Ingredients:
- 1 cup (240 ml) canned pumpkin puree
- 1/2 cup (100 g) granulated sugar
- 1/4 cup (50 g) brown sugar, packed
- 1/2 cup (120 ml) vegetable oil
- 2 large eggs
- 1 1/2 cups (190 g) all-purpose flour
- 1 teaspoon baking powder
- 1/2 teaspoon baking soda
- 1 teaspoon ground cinnamon
- 1/2 teaspoon ground nutmeg
- 1/4 teaspoon salt
- 1/4 cup (50 g) granulated sugar for topping
- 1 teaspoon ground cinnamon for topping
- 2 tablespoons (30 g) unsalted butter, melted
Instructions:
- Preheat the oven to 350°F (175°C) and grease the mini muffin tin or line with paper liners.
- In a large mixing bowl, whisk together the pumpkin puree, granulated sugar, brown sugar, and vegetable oil until smooth.
- Add the eggs, one at a time, mixing well after each addition.

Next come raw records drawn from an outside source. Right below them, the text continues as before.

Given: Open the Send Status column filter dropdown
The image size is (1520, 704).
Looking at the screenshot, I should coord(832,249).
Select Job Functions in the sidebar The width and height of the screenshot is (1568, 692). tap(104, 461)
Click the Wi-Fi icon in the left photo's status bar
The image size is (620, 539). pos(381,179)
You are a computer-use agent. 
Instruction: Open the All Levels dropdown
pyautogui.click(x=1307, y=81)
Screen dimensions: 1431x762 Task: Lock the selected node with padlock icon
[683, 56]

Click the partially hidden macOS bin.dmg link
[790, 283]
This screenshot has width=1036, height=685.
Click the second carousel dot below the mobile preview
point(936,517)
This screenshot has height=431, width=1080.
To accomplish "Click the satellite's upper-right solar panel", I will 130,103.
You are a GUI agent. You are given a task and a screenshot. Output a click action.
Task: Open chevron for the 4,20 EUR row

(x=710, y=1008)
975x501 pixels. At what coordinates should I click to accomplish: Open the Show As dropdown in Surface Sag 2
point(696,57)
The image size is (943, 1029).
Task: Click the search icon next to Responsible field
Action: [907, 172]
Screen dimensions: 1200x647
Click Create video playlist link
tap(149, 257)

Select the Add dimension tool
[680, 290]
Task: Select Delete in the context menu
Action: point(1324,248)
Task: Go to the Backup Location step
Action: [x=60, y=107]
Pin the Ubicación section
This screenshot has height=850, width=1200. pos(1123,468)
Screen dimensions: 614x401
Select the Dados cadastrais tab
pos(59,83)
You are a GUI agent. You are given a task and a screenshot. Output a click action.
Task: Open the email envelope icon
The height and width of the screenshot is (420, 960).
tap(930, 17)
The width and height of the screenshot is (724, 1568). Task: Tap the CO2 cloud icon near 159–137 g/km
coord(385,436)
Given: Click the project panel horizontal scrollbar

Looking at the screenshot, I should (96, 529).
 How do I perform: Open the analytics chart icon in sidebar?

- In a separate bowl, combine the flour, baking powder, baking soda, cinnamon, nutmeg, and salt.
- Gradually add the dry ingredients to the wet ingredients, stirring until just combined (do not overmix).
- Fill the prepared muffin tin about 2/3 full with batter.
- In a small bowl, mix together the granulated sugar and cinnamon for the topping.
- Sprinkle the cinnamon sugar topping generously over each muffin before baking.
- Bake for 15-20 minutes, or until a toothpick inserted into the center comes out clean.
- Let muffins cool in the tin for a few minutes, then transfer to a wire rack to cool completely.